:: Information supplied ::

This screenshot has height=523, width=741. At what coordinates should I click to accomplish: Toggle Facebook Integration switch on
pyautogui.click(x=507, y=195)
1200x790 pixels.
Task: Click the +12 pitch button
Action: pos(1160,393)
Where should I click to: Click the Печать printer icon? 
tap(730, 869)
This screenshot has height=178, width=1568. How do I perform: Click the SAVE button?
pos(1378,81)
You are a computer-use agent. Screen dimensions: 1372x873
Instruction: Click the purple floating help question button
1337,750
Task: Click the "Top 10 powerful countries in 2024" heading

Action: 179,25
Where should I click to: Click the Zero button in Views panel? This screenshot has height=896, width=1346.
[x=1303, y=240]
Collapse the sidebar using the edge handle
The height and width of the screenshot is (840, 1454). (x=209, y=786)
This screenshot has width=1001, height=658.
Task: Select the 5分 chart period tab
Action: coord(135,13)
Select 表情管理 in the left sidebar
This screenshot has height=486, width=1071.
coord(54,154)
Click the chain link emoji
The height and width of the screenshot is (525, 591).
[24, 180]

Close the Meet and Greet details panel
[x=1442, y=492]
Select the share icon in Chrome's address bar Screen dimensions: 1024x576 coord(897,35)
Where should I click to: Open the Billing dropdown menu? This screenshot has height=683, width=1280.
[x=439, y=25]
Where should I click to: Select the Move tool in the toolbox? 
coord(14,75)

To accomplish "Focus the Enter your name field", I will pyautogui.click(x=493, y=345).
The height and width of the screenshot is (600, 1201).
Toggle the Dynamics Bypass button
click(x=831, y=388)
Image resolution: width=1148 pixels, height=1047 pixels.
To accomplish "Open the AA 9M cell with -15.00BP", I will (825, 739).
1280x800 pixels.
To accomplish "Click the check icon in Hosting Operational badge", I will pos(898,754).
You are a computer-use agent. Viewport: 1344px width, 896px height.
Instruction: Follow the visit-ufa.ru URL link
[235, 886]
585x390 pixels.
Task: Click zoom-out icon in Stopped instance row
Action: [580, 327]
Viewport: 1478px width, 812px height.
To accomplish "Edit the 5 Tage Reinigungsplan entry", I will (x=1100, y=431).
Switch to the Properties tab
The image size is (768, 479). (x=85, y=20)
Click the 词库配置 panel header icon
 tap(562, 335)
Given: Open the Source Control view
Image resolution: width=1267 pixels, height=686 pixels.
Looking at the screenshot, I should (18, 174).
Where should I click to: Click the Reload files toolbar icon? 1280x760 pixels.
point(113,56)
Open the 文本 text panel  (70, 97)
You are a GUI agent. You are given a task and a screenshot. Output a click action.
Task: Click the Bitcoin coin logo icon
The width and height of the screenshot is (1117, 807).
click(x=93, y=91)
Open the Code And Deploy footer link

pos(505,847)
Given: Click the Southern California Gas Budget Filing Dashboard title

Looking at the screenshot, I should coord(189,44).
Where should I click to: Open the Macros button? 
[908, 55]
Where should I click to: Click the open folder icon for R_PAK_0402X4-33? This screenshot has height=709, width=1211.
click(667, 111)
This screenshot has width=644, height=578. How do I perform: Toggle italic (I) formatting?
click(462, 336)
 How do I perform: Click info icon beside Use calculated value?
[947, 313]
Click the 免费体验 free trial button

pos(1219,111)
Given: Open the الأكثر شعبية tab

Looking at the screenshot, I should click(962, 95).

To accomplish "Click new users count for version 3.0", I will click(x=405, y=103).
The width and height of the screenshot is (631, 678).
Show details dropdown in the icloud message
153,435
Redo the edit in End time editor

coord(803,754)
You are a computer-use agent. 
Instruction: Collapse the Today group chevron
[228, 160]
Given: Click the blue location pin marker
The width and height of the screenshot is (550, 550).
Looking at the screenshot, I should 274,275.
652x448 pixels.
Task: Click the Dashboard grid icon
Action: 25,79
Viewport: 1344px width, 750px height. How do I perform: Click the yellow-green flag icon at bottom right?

:::

*What you have to do:*
Start at the first line of the entries and stop at the line with "Click the chain link emoji". Retype each of those lines exactly, both ends included.

*Expected answer:*
This screenshot has height=523, width=741. At what coordinates should I click to accomplish: Toggle Facebook Integration switch on
pyautogui.click(x=507, y=195)
1200x790 pixels.
Task: Click the +12 pitch button
Action: pos(1160,393)
Where should I click to: Click the Печать printer icon? 
tap(730, 869)
This screenshot has height=178, width=1568. How do I perform: Click the SAVE button?
pos(1378,81)
You are a computer-use agent. Screen dimensions: 1372x873
Instruction: Click the purple floating help question button
1337,750
Task: Click the "Top 10 powerful countries in 2024" heading

Action: 179,25
Where should I click to: Click the Zero button in Views panel? This screenshot has height=896, width=1346.
[x=1303, y=240]
Collapse the sidebar using the edge handle
The height and width of the screenshot is (840, 1454). (x=209, y=786)
This screenshot has width=1001, height=658.
Task: Select the 5分 chart period tab
Action: coord(135,13)
Select 表情管理 in the left sidebar
This screenshot has height=486, width=1071.
coord(54,154)
Click the chain link emoji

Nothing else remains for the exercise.